Capilla de Luís de Lucena
En la cuesta de San Miguel, que sube desde Santa
María hacia el centro de la ciudad, se encuentra
uno de los edificios más interesantes de
Guadalajara, una obra maestra de la arquitectura
en ladrillo: la capilla funeraria de Luis de
Lucena, también llamada de los Urbina o de
Nuestra Señora de los Angeles. Esta capilla, que
estuvo adosada a la iglesia de San Miguel, ya
desaparecida, revela la tradición mudéjar en el
uso del ladrillo, pero su estilo caprichoso
obedece al manierismo del siglo XVI. Fue fundada
por el humanista Luis de Lucena y su
construcción, tal vez trazada por él mismo, data
de 1540.
En el exterior de la capilla de Lucena, unas
torrecillas cilíndricas, bajo un extraño alero,
simulan una obra militar. Se trata,
probablemente, según Herrera Casado, de una
referencia a la Fortaleza de la Fe o, tal vez,
según Muñoz Jiménez, al Templo de Salomón. El
interior exhibe un estilo no menos caprichoso:
en las pilastras, que introducen una mezcla de
dórico y jónico, y en la tribuna que acoge la
escalera de caracol que sube al piso superior.
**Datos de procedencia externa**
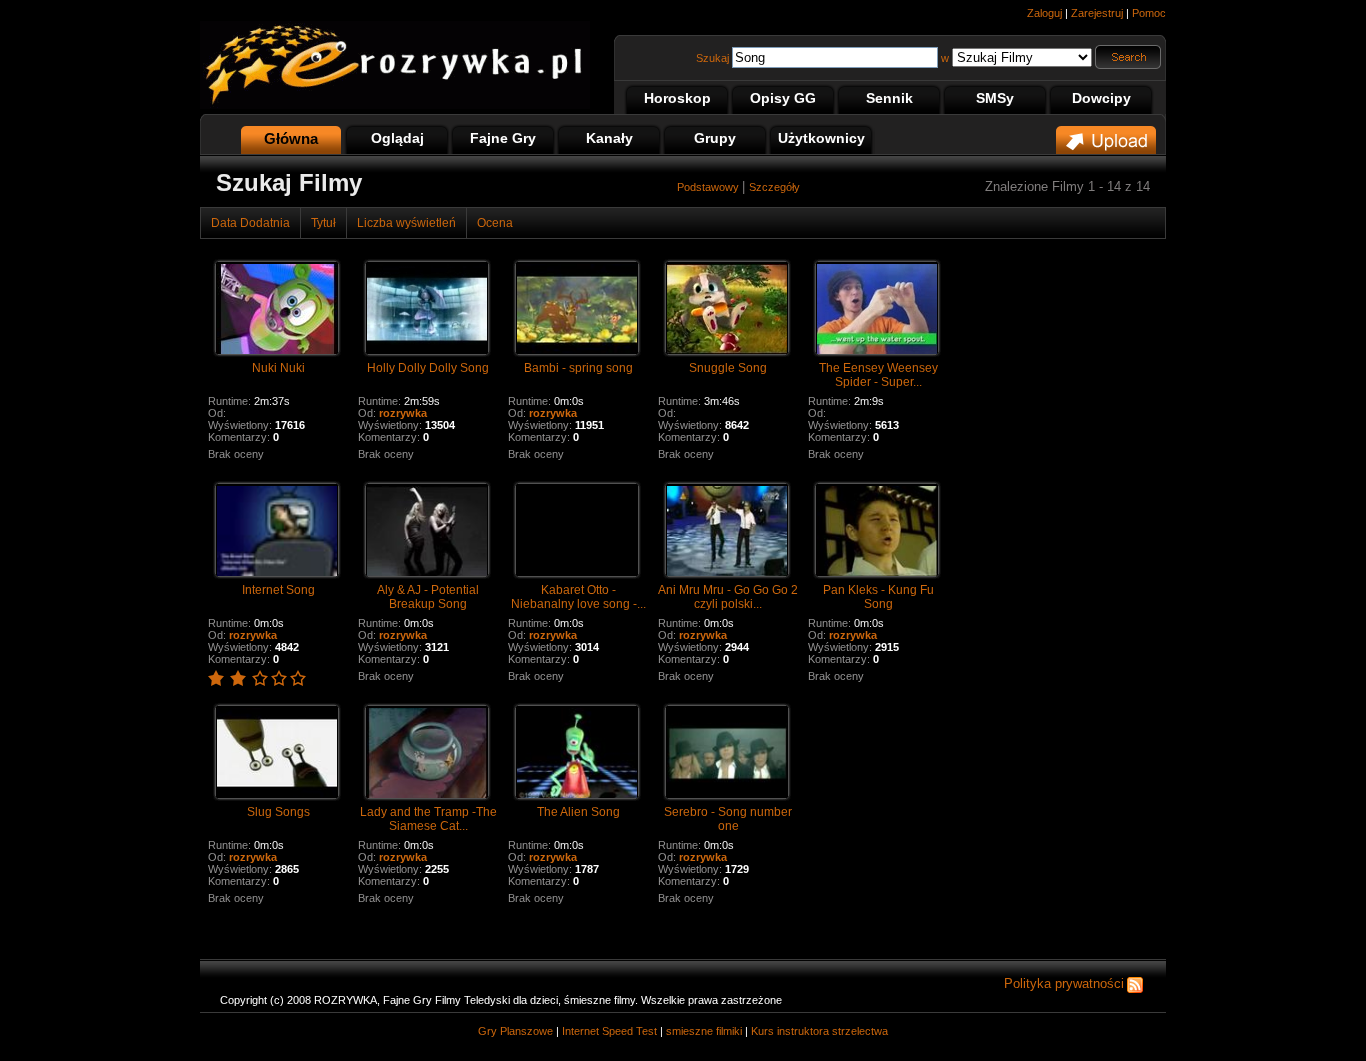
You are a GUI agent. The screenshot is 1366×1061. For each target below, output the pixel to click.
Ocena (495, 223)
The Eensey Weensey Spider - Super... (878, 375)
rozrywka (403, 413)
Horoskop (677, 98)
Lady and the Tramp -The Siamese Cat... (428, 819)
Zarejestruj (1097, 13)
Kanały (609, 138)
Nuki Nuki (278, 368)
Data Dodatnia (250, 223)
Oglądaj (397, 138)
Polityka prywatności (1064, 983)
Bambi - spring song (578, 368)
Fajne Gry (503, 138)
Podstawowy (709, 187)
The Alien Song (578, 812)
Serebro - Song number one (728, 819)
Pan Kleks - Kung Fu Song (878, 597)
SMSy (995, 98)
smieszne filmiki (704, 1031)
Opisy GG (783, 98)
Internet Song (278, 590)
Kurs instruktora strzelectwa (819, 1031)
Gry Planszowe (515, 1031)
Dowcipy (1101, 98)
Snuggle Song (728, 368)
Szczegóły (774, 187)
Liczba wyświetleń (406, 223)
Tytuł (323, 223)
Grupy (715, 138)
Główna (291, 138)
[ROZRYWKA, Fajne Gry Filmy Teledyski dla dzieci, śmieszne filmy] (395, 105)
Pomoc (1149, 13)
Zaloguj (1044, 13)
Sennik (889, 98)
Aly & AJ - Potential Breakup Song (428, 597)
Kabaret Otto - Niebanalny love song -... (578, 597)
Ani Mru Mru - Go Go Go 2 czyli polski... (728, 597)
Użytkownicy (821, 138)
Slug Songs (278, 812)
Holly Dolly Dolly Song (428, 368)
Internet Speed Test (609, 1031)
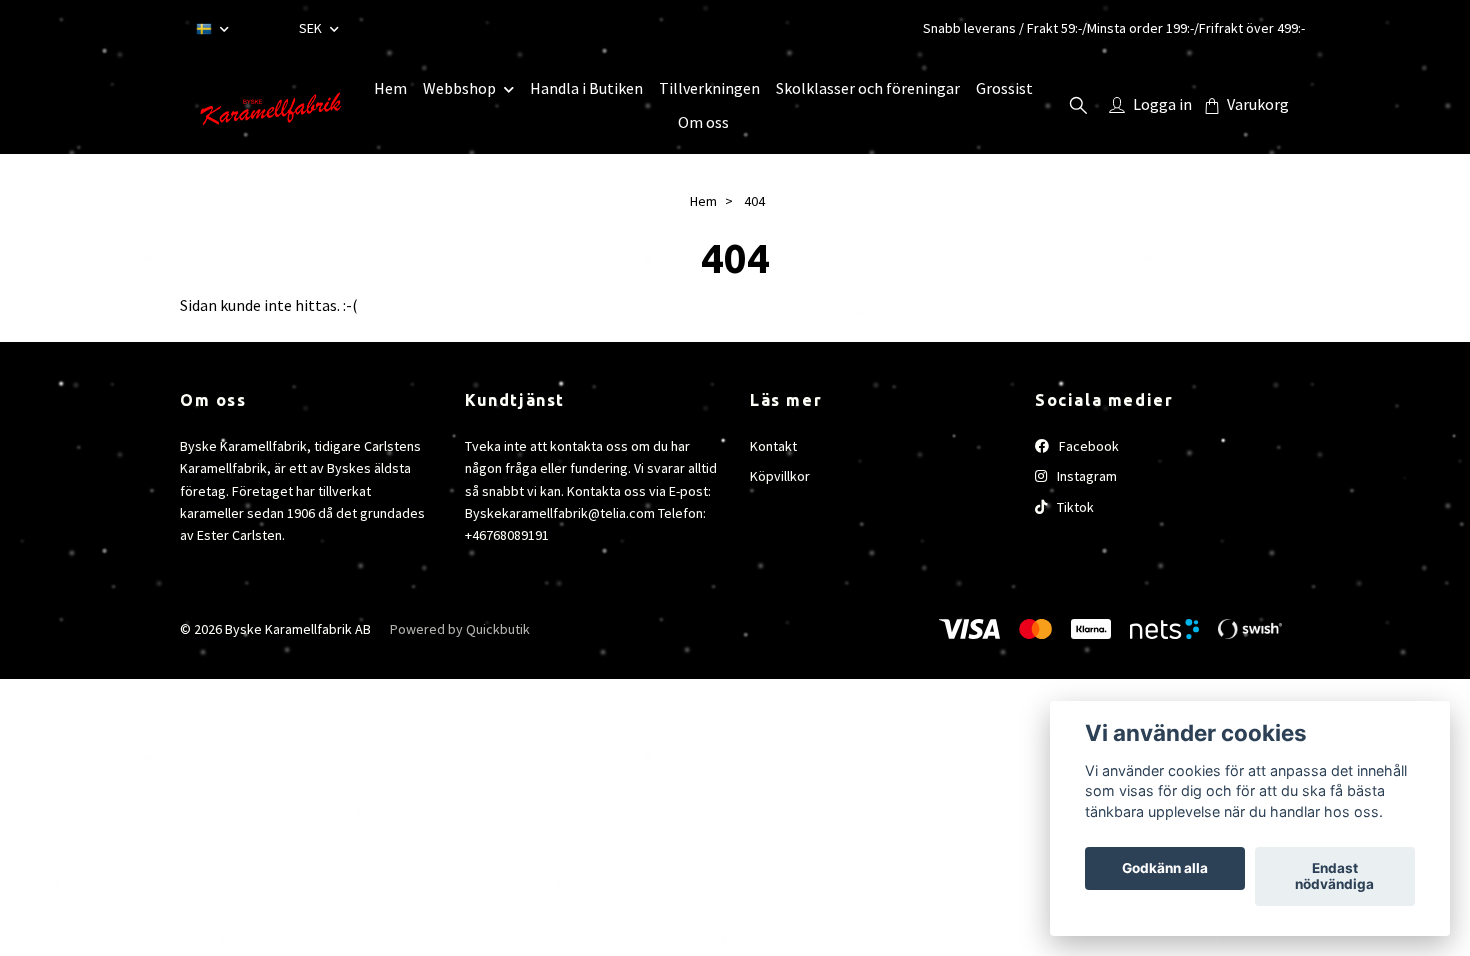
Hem (390, 88)
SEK (312, 28)
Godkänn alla (1165, 869)
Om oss (703, 122)
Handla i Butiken (586, 88)
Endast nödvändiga (1334, 877)
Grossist (1004, 88)
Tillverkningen (709, 88)
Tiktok (1074, 507)
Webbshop (459, 88)
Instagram (1085, 476)
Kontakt (773, 446)
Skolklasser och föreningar (868, 88)
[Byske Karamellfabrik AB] (269, 105)
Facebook (1087, 446)
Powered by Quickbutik (460, 629)
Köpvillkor (780, 476)
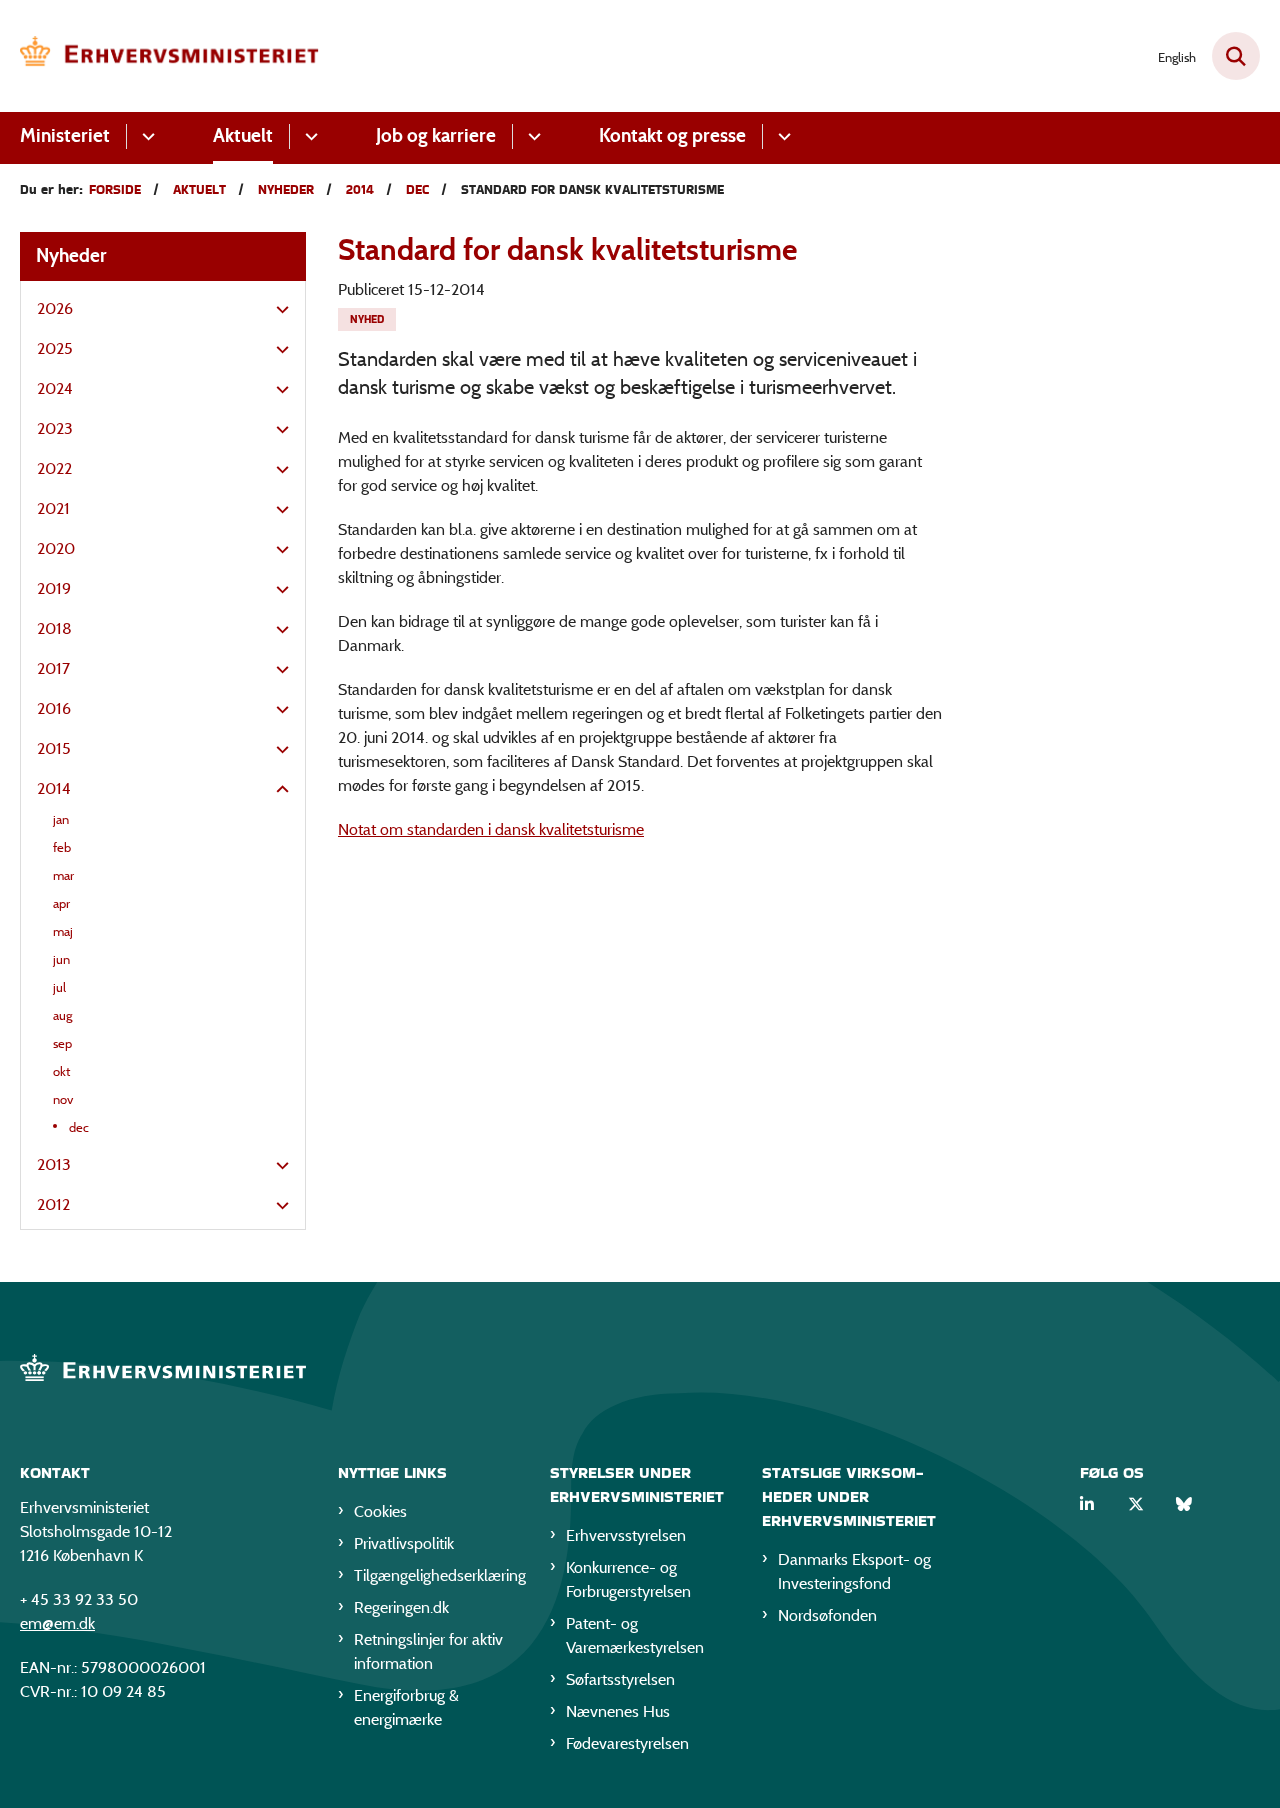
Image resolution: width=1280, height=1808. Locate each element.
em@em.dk (57, 1623)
Las bóvedas, pintadas probablemente por Rómulo
Cincinato, que también trabajó en el palacio del
Infantado, desarrollan un programa iconográfico
de características erasmistas y simbólicas.
Fuerte de San Francisco
Desde la plaza de Santo Domingo, al oeste, baja
la calle del Capitán Boixareu Rivera, que deja a
la derecha el parque de la Concordia. Esta calle
que se llamó antiguamente de Jaúdenes, se llama
también de La Carrera. Por ella desfilaba el
alarde de los caballeros medievales y por ella
suben hoy las procesiones del Corpus y Semana
Santa. Al final de la calle se abre la plaza de
Bejanque y el acceso al Fuerte de San Francisco.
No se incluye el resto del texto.